One of the ways can be as below, which has limitations (note that I created the screens and use on demand as a pool, has different shapes that may be better than this, for example creation can be on demand saving memory and allowing there to exist more than one instance of the same class without conflicts).

import java.util.*;

class Program {
    private static ArrayList<Tela> telas = new ArrayList<Tela>();
    public static void main (String[] args) {
        telas.add(new TelaConsulta());
        telas.add(new TelaReserva());
        for (String item : aplicarAcessos(new boolean[] { true, true })) System.out.println(item);
    }
    private static ArrayList<String> aplicarAcessos(boolean[] acessos) {
        ArrayList<String> abasAcervo = new ArrayList<>();
        for (int i = 0; i < acessos.length; i++) if (acessos[i]) abasAcervo.add(telas.get(i).constroi());
        return abasAcervo;
    }
}

interface Tela {
    String constroi();
}

class TelaConsulta implements Tela {
    public String constroi() {
        return "Tela Consulta";
    }
}
class TelaReserva implements Tela {
    public String constroi() {
        return "Tela Reserva";
    }
}

Behold working in the ideone.

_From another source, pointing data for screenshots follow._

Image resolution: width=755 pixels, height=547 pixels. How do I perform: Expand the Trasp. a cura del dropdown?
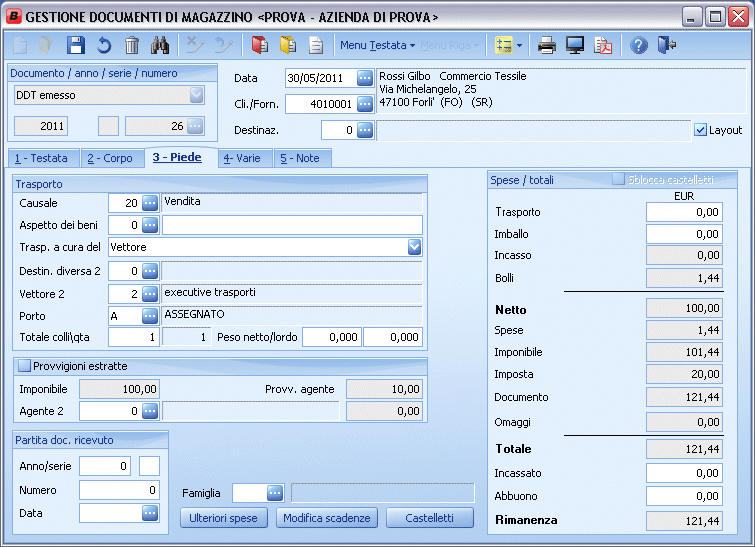[x=414, y=247]
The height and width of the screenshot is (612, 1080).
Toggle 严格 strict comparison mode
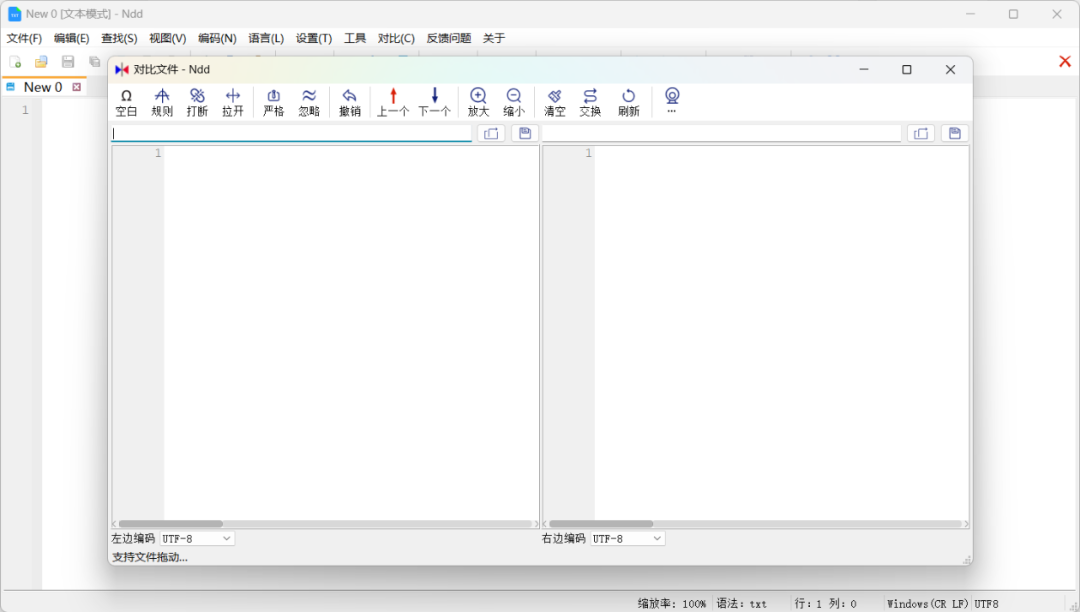coord(273,102)
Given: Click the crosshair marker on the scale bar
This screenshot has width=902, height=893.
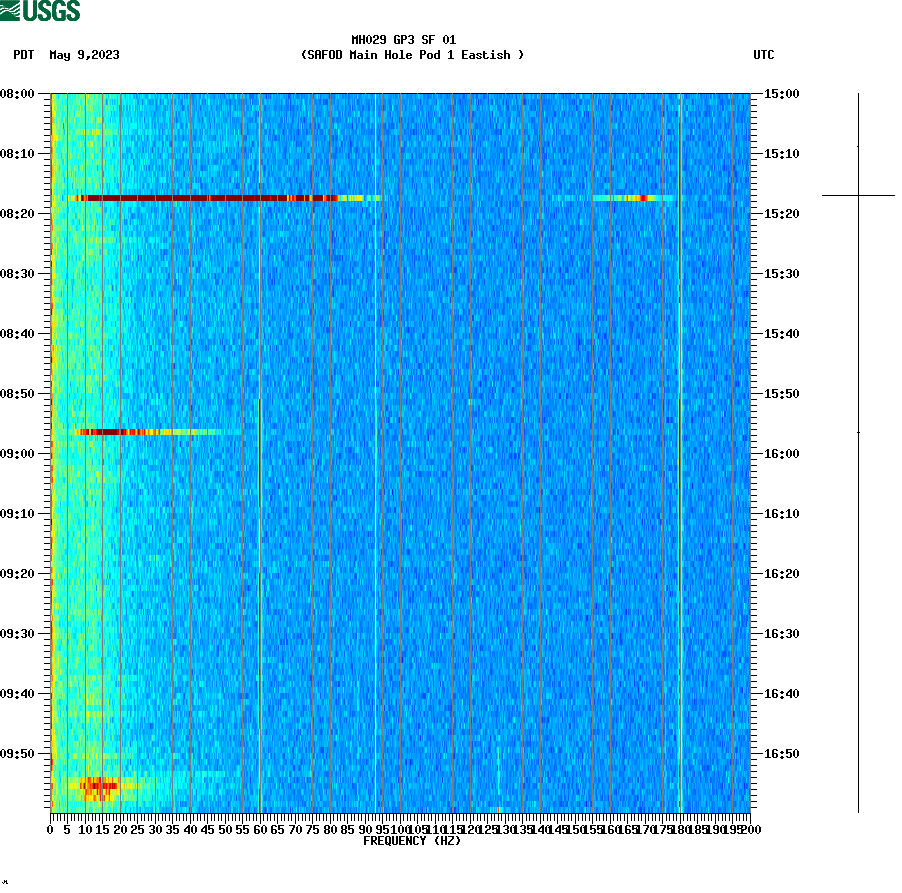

And in the repl it.. Also put on the Github for future reference.

Take a look at Class.

If you want screens to be added without changing the logic of the code it is possible to make the classes that inherit this interface have a logging method in the array which would be "global", search for Service Locator.

You can use reflection and see all the classes that implement this interface and create instance for each of them. You’d have to get all the application packages first. It slows down. You can have a database or file with the names that need to be instantiated, but I don’t like the idea, although it gets a little faster, nothing good yet.

Honestly it is less work, it is more performative and simpler to do in hand, even if it is not the most elegant.

It is possible to create a code generator that analyzes the classes that implement the interface and creates the array or ifs or cases with each class.

If I can think of any other way I’ll edit it here. As I said it has numerous forms, and only a few may be interesting to your case.

  • The intention is to really save memory creating on demand, I have 4 panels each with 3-4 Screens. The most "heavy" part is in the building(), perhaps instantiating everything and using only the necessary?